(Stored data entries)
=======

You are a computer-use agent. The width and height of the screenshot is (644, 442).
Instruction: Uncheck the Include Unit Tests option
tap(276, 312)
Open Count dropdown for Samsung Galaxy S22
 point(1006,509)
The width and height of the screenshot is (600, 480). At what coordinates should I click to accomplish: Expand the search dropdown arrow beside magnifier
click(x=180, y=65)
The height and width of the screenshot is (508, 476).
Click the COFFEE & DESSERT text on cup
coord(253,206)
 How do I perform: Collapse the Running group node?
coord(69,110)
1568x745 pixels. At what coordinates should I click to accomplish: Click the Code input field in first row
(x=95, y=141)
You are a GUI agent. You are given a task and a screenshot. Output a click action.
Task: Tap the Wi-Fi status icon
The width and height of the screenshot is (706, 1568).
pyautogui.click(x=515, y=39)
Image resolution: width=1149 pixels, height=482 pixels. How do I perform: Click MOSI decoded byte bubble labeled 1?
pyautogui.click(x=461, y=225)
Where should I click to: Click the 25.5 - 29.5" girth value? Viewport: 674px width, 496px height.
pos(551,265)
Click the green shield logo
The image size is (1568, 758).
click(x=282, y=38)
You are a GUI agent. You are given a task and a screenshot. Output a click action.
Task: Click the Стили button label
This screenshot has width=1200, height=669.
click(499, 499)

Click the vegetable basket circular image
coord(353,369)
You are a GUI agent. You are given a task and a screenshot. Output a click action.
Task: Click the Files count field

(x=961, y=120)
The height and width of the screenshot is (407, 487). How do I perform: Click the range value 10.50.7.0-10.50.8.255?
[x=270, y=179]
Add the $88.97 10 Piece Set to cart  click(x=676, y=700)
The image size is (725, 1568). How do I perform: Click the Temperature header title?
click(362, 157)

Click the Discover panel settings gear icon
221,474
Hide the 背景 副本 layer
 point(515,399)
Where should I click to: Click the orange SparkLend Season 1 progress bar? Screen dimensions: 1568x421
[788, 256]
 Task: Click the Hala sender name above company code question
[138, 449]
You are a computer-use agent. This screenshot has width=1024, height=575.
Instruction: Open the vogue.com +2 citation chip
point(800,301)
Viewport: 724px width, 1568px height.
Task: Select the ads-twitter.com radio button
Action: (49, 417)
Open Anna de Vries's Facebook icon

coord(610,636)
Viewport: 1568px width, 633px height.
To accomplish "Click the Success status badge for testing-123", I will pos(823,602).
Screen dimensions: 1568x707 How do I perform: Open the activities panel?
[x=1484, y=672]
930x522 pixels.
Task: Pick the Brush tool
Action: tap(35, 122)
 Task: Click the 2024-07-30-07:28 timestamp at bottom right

=======

ABOUT THIS EXERCISE: Count the lines of the entries above that contain the word "status" and give only the number.

TASK RESPONSE: 2